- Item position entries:
........
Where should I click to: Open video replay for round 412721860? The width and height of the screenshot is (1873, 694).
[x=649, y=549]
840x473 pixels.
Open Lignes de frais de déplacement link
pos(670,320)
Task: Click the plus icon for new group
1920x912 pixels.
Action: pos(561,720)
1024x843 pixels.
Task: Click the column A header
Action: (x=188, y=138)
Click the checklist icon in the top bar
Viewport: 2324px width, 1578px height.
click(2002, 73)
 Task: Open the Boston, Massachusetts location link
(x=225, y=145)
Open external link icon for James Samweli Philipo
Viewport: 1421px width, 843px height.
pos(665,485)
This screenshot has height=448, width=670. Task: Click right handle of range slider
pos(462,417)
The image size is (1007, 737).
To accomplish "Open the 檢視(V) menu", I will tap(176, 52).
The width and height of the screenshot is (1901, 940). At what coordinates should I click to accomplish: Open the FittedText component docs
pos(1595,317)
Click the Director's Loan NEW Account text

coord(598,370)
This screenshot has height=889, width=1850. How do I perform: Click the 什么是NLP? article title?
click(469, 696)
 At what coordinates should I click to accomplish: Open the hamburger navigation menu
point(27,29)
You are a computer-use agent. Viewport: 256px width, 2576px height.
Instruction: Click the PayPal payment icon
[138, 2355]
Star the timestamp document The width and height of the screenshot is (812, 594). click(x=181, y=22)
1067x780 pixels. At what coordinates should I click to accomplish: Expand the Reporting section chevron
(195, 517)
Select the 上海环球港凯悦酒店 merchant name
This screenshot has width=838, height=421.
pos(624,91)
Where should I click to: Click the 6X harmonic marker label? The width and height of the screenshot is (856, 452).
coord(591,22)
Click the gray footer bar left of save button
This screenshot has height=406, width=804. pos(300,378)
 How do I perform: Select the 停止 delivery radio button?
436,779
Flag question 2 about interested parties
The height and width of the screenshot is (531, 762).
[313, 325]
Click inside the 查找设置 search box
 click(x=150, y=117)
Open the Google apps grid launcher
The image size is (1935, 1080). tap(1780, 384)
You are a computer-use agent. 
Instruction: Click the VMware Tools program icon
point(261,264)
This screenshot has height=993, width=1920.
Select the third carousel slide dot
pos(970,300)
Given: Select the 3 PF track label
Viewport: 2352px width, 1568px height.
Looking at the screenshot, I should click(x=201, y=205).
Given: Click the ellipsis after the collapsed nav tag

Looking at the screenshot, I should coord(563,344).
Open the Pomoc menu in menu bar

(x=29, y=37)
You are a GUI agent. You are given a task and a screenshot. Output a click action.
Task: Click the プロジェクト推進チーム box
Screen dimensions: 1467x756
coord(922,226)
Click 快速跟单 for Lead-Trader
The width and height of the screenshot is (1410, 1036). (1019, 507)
........
- EXERCISE DETAILS: Recast every line of the items above as a Markdown table with two columns, Row and Line. Put a row number in Row and the line in Line, and leave out blank lines.

- FINAL ANSWER:
| Row | Line |
|---|---|
| 1 | Where should I click to: Open video replay for round 412721860? The width and height of the screenshot is (1873, 694). |
| 2 | [x=649, y=549] |
| 3 | 840x473 pixels. |
| 4 | Open Lignes de frais de déplacement link |
| 5 | pos(670,320) |
| 6 | Task: Click the plus icon for new group |
| 7 | 1920x912 pixels. |
| 8 | Action: pos(561,720) |
| 9 | 1024x843 pixels. |
| 10 | Task: Click the column A header |
| 11 | Action: (x=188, y=138) |
| 12 | Click the checklist icon in the top bar |
| 13 | Viewport: 2324px width, 1578px height. |
| 14 | click(2002, 73) |
| 15 |  Task: Open the Boston, Massachusetts location link |
| 16 | (x=225, y=145) |
| 17 | Open external link icon for James Samweli Philipo |
| 18 | Viewport: 1421px width, 843px height. |
| 19 | pos(665,485) |
| 20 | This screenshot has height=448, width=670. Task: Click right handle of range slider |
| 21 | pos(462,417) |
| 22 | The image size is (1007, 737). |
| 23 | To accomplish "Open the 檢視(V) menu", I will tap(176, 52). |
| 24 | The width and height of the screenshot is (1901, 940). At what coordinates should I click to accomplish: Open the FittedText component docs |
| 25 | pos(1595,317) |
| 26 | Click the Director's Loan NEW Account text |
| 27 | coord(598,370) |
| 28 | This screenshot has height=889, width=1850. How do I perform: Click the 什么是NLP? article title? |
| 29 | click(469, 696) |
| 30 |  At what coordinates should I click to accomplish: Open the hamburger navigation menu |
| 31 | point(27,29) |
| 32 | You are a computer-use agent. Viewport: 256px width, 2576px height. |
| 33 | Instruction: Click the PayPal payment icon |
| 34 | [138, 2355] |
| 35 | Star the timestamp document The width and height of the screenshot is (812, 594). click(x=181, y=22) |
| 36 | 1067x780 pixels. At what coordinates should I click to accomplish: Expand the Reporting section chevron |
| 37 | (195, 517) |
| 38 | Select the 上海环球港凯悦酒店 merchant name |
| 39 | This screenshot has width=838, height=421. |
| 40 | pos(624,91) |
| 41 | Where should I click to: Click the 6X harmonic marker label? The width and height of the screenshot is (856, 452). |
| 42 | coord(591,22) |
| 43 | Click the gray footer bar left of save button |
| 44 | This screenshot has height=406, width=804. pos(300,378) |
| 45 |  How do I perform: Select the 停止 delivery radio button? |
| 46 | 436,779 |
| 47 | Flag question 2 about interested parties |
| 48 | The height and width of the screenshot is (531, 762). |
| 49 | [313, 325] |
| 50 | Click inside the 查找设置 search box |
| 51 |  click(x=150, y=117) |
| 52 | Open the Google apps grid launcher |
| 53 | The image size is (1935, 1080). tap(1780, 384) |
| 54 | You are a computer-use agent.  |
| 55 | Instruction: Click the VMware Tools program icon |
| 56 | point(261,264) |
| 57 | This screenshot has height=993, width=1920. |
| 58 | Select the third carousel slide dot |
| 59 | pos(970,300) |
| 60 | Given: Select the 3 PF track label |
| 61 | Viewport: 2352px width, 1568px height. |
| 62 | Looking at the screenshot, I should click(x=201, y=205). |
| 63 | Given: Click the ellipsis after the collapsed nav tag |
| 64 | Looking at the screenshot, I should coord(563,344). |
| 65 | Open the Pomoc menu in menu bar |
| 66 | (x=29, y=37) |
| 67 | You are a GUI agent. You are given a task and a screenshot. Output a click action. |
| 68 | Task: Click the プロジェクト推進チーム box |
| 69 | Screen dimensions: 1467x756 |
| 70 | coord(922,226) |
| 71 | Click 快速跟单 for Lead-Trader |
| 72 | The width and height of the screenshot is (1410, 1036). (1019, 507) |